Brief: Transcribe only part of the material below: the lines from the one containing "Screen dimensions: 800x600" through the one containing "Image resolution: width=1023", inclusive, exactly as written.

Records shown:
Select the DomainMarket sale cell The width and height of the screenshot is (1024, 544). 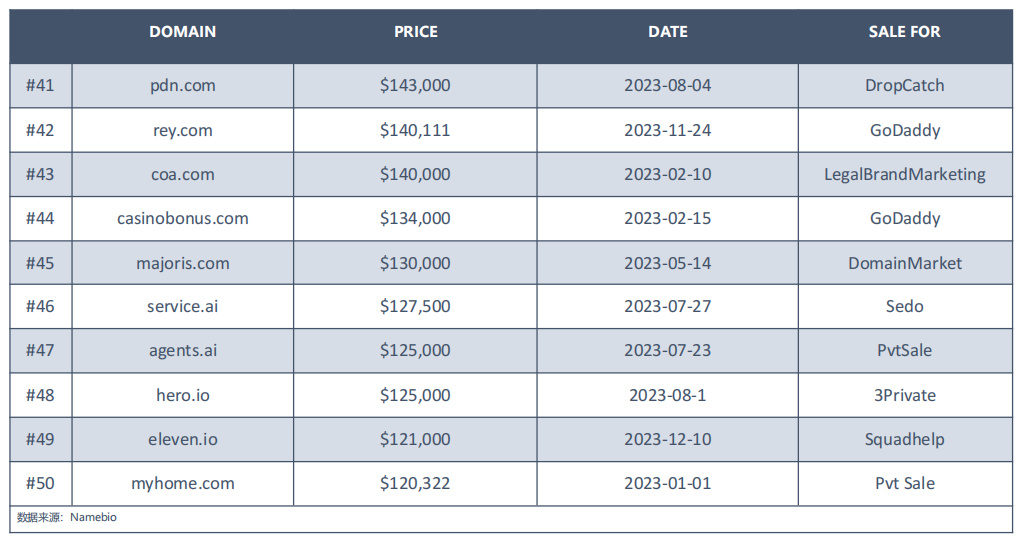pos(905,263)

* * *

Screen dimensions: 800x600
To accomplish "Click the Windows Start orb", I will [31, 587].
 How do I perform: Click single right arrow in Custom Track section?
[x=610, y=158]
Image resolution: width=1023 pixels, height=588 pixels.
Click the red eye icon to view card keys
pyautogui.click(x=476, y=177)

Result of the task:
Screen dimensions: 800x600
To accomplish "Click the Windows Start orb", I will [31, 587].
 How do I perform: Click single right arrow in Custom Track section?
[x=610, y=158]
Image resolution: width=1023 pixels, height=588 pixels.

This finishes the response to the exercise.